**Extracted information:**
== == ==

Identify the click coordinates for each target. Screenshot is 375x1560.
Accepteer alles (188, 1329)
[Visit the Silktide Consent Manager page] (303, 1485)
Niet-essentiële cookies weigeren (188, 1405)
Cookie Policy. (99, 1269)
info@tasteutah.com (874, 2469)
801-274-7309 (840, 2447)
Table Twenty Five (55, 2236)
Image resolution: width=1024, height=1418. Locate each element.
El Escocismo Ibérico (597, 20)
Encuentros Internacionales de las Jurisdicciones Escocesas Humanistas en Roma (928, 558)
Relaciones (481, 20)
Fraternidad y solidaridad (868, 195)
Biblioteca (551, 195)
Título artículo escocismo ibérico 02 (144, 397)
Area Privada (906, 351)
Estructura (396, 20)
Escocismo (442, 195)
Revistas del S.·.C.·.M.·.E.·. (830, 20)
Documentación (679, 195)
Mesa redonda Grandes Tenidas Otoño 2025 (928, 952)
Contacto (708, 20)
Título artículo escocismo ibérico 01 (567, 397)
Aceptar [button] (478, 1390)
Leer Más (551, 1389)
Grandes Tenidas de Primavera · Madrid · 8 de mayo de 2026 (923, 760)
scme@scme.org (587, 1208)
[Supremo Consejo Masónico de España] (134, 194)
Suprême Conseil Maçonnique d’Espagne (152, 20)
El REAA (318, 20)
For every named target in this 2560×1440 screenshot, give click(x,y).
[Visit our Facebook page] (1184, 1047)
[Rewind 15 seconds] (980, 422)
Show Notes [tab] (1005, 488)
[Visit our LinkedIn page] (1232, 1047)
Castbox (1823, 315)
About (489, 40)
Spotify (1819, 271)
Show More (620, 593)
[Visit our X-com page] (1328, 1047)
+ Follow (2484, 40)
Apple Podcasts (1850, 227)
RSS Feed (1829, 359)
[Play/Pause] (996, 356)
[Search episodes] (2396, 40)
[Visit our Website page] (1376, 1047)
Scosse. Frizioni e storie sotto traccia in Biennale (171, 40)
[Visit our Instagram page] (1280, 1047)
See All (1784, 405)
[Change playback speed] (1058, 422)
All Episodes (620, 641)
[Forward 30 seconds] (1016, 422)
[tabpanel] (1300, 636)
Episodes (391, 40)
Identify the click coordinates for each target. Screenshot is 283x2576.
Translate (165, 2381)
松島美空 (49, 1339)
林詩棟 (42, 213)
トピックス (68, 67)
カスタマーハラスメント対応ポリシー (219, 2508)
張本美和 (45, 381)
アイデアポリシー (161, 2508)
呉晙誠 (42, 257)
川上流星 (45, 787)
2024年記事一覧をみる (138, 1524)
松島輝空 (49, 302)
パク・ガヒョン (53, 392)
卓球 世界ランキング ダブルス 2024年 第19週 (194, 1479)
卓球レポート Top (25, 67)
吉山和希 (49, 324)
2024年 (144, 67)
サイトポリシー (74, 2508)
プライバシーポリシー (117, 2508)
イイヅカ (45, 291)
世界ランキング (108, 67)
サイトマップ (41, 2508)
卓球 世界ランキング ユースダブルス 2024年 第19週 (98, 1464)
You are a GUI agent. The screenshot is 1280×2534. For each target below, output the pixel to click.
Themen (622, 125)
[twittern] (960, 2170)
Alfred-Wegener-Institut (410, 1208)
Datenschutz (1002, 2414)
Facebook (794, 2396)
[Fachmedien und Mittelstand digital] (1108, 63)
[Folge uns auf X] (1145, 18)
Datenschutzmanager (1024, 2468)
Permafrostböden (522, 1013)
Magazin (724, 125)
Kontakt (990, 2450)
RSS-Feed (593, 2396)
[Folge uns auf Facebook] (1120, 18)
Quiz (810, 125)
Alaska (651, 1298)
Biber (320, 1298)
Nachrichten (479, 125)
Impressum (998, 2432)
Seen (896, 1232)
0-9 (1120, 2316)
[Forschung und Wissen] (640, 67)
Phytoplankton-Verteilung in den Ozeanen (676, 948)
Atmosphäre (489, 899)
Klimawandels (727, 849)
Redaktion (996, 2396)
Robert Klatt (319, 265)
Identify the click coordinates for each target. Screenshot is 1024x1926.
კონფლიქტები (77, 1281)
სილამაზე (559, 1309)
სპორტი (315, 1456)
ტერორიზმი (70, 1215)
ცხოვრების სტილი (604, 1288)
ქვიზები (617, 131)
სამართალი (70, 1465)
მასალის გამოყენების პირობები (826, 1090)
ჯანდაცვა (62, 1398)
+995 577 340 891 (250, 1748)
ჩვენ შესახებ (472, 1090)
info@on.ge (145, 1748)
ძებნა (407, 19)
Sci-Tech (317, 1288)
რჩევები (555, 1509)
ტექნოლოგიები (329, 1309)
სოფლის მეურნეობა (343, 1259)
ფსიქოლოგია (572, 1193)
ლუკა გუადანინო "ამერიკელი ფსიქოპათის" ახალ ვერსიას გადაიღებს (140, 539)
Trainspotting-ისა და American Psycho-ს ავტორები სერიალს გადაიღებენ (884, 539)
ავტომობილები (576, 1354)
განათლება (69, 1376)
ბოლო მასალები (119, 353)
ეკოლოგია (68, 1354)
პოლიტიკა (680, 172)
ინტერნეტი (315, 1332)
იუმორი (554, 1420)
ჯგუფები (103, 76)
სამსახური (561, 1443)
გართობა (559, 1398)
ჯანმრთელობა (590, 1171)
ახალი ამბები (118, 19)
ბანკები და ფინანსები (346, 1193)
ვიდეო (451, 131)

== == ==

**What is expected:**
Word for word, repeat the data from its first line through the line with "Escocismo (442, 195)", including both of those lines and no others.

**Reply:**
Identify the click coordinates for each target. Screenshot is 375x1560.
Accepteer alles (188, 1329)
[Visit the Silktide Consent Manager page] (303, 1485)
Niet-essentiële cookies weigeren (188, 1405)
Cookie Policy. (99, 1269)
info@tasteutah.com (874, 2469)
801-274-7309 (840, 2447)
Table Twenty Five (55, 2236)
Image resolution: width=1024, height=1418. Locate each element.
El Escocismo Ibérico (597, 20)
Encuentros Internacionales de las Jurisdicciones Escocesas Humanistas en Roma (928, 558)
Relaciones (481, 20)
Fraternidad y solidaridad (868, 195)
Biblioteca (551, 195)
Título artículo escocismo ibérico 02 (144, 397)
Area Privada (906, 351)
Estructura (396, 20)
Escocismo (442, 195)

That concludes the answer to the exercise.